When NCAA schools were finally allowed to bring in players from the CHL, Brandon Wheat Kings forward Matteo Michels suddenly found himself with a lot of opportunities. And he earned every one of them.
Taking a gigantic leap forward in his 19-year-old season, Michels broke the 20-goal and 50-point barriers for the first time in his career. Fittingly for a player who has developed so much since coming to the Wheat Kings via trade, he went with the University of Vermont, the program that best sold him on their role in his future development.
“I went on a visit there last week,” Michels said. “I loved the place, a beautiful area, and the vision they had for me with their coaching staff and the way they all brought it together. The ideas they have for me going forward were really appealing to me and that kind of swayed me in my decision.”
The commitment is a nice bow on what had been a career season for Michels in 2024-25. He scored 20 goals and added 35 assists for 55 points (all career bests) and played in all 68 games for the first time ever as well. And it opens up another development path, one which will see him get four more years of competitive hockey.
“I think it’s starting to get to the place where I want to be and the role and vision that I have for myself,” Michels said. “That’s what Vermont and their coaching staff are seeing as well, and they want to bring out more in me and develop it to set me on that pro path later in the future.”

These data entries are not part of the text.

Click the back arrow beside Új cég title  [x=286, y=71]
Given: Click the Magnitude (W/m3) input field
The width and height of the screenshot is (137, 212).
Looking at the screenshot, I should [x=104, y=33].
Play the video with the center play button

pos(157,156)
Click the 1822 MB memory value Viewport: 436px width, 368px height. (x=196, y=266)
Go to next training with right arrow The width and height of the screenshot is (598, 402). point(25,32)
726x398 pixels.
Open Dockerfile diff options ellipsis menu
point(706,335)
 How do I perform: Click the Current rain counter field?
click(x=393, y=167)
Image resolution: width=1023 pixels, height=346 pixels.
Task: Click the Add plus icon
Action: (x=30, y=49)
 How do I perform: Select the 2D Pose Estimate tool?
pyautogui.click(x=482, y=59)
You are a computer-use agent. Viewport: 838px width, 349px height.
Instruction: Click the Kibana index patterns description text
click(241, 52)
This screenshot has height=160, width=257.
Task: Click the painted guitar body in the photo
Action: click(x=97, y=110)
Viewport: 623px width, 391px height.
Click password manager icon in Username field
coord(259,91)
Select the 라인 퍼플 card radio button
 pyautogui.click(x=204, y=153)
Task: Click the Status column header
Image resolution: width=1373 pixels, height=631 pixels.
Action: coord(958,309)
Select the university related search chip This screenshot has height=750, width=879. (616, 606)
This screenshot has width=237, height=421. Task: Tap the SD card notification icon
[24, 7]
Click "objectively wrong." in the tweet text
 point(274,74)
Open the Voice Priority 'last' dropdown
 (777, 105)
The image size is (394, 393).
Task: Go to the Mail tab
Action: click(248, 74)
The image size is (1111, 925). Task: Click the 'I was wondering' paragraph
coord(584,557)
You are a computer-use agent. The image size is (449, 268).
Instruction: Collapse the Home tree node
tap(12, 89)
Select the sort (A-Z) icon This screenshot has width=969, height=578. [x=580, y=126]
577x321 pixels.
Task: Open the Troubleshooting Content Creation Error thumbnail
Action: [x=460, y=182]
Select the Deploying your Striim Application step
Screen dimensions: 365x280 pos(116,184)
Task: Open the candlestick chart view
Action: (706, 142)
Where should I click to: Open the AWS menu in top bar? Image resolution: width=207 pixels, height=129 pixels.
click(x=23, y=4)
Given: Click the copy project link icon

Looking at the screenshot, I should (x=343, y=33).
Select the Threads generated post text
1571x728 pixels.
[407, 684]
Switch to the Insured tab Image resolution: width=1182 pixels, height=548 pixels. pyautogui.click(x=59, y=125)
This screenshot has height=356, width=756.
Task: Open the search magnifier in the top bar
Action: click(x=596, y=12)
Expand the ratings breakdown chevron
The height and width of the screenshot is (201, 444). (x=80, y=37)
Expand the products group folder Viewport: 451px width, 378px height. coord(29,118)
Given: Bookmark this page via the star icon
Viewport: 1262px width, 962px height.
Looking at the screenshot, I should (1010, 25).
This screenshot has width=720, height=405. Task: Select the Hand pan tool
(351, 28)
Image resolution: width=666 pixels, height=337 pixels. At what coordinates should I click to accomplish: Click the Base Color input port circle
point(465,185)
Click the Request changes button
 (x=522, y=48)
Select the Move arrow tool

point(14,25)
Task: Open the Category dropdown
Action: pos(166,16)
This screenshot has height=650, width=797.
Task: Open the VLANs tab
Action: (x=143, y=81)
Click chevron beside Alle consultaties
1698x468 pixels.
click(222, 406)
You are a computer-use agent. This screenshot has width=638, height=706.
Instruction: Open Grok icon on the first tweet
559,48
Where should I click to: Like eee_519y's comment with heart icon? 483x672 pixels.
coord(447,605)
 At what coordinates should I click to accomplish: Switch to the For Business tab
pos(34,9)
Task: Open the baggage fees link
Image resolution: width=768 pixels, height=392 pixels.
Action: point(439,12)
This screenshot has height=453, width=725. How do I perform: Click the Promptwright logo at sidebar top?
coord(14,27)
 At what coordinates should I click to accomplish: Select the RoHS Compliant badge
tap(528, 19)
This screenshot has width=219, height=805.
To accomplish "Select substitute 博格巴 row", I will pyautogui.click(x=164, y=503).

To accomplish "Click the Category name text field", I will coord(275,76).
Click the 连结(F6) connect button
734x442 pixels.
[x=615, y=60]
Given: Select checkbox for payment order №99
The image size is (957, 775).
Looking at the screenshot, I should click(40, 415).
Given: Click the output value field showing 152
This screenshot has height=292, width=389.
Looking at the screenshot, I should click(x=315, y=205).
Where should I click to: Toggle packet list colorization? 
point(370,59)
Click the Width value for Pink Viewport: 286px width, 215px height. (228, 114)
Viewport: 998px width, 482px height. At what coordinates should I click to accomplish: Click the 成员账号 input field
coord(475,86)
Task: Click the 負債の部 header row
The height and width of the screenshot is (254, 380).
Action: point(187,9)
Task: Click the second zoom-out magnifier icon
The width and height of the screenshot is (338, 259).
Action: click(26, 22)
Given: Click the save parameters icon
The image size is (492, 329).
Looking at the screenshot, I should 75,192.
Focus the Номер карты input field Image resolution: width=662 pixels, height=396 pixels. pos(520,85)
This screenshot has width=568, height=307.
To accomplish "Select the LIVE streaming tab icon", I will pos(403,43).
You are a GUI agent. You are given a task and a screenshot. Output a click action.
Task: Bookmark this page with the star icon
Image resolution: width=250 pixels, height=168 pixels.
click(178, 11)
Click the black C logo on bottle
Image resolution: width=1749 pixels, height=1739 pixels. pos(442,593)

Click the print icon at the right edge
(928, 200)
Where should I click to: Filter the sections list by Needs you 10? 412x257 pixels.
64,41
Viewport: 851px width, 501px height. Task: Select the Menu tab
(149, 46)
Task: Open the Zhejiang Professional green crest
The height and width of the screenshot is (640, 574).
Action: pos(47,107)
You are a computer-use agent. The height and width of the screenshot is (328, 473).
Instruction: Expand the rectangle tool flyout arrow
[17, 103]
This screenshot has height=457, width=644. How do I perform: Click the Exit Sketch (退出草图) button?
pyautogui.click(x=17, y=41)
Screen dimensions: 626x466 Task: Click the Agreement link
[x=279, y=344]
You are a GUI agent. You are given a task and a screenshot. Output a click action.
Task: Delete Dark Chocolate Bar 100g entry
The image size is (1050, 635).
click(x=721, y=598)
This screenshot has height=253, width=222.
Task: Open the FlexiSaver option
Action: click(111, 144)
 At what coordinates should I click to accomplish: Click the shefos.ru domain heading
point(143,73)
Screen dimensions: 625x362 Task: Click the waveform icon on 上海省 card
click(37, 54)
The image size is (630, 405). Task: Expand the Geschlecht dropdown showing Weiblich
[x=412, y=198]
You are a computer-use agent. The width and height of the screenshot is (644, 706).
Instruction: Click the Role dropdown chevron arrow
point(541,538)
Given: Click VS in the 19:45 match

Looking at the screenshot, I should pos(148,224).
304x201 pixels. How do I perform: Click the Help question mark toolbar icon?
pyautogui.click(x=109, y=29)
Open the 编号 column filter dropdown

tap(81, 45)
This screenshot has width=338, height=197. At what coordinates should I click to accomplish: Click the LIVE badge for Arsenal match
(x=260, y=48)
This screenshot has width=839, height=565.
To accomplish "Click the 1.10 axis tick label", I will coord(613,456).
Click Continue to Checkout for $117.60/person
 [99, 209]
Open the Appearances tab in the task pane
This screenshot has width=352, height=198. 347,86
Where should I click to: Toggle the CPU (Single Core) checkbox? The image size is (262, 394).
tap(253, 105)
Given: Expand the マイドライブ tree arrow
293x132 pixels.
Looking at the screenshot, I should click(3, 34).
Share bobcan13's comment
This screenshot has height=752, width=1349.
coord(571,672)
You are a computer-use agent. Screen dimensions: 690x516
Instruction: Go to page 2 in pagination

At the time he was drafted in the U.S. Priority Selection by the Regina Pats in 2020, Michels was one of a handful of trailblazers, the first player from that draft to come north. At the time, he was making a decision that he thought meant the end of his NCAA eligibility, a choice not made lightly by a Texas-trained player who certainly felt the pull of college hockey early in his career. Now, he and his fellow American-born skaters no longer have to choose, and if he’d known at the time it wouldn’t have been much of a choice at all.
“The CHL is definitely the best developmental league in the world so I defintiely would’ve made that decision without hesitation back then,” said Michels. “Not knowing what I know now made the decision harder, but it (the eligibility rule) changing, I’m very grateful for it. It’s a blessing, for sure.”
Michels also had some good news for Wheat Kings fans at a time where other players are ending their junior careers early to go to college. His development plan, and that of Vermont, includes another year in Brandon for him, so he won’t be going to school until 2026-27. Both he and the Wheat Kings have high hopes for the 2025-26 campaign.
“That was one thing I had to make a decision on, but going back for one more year, looking at our team and what we could accomplish next year, the guys we’ve already brought in, I think we have a chance to do something really good with it,” Michels said. “Going off of last year, we have something to build off and we could make our name. That’s what I’m excited about and why I wanted to come back for one more year. What Vermont wants for me is to develop a little more, work on the things they want me to work on, and bring it all to them after my season.”
Michels added he’s good friends with Braxton Whitehead going back to their time in Regina, and because Whitehead was the first WHL player to commit to a division one school, he was able to look to him for advice on the process. That process gives him four more years to work with, and that along with his progress over the last two seasons have him feeling better than ever about his long-term future in the sport.
“I want to play hockey as long as possible, so adding another four years is a good development path before I go pro,” he said. “It gives you a little bit more time. Some kids like me, who are a little bit of late bloomers, it gives you more time to develop and try to get to that next level after that.”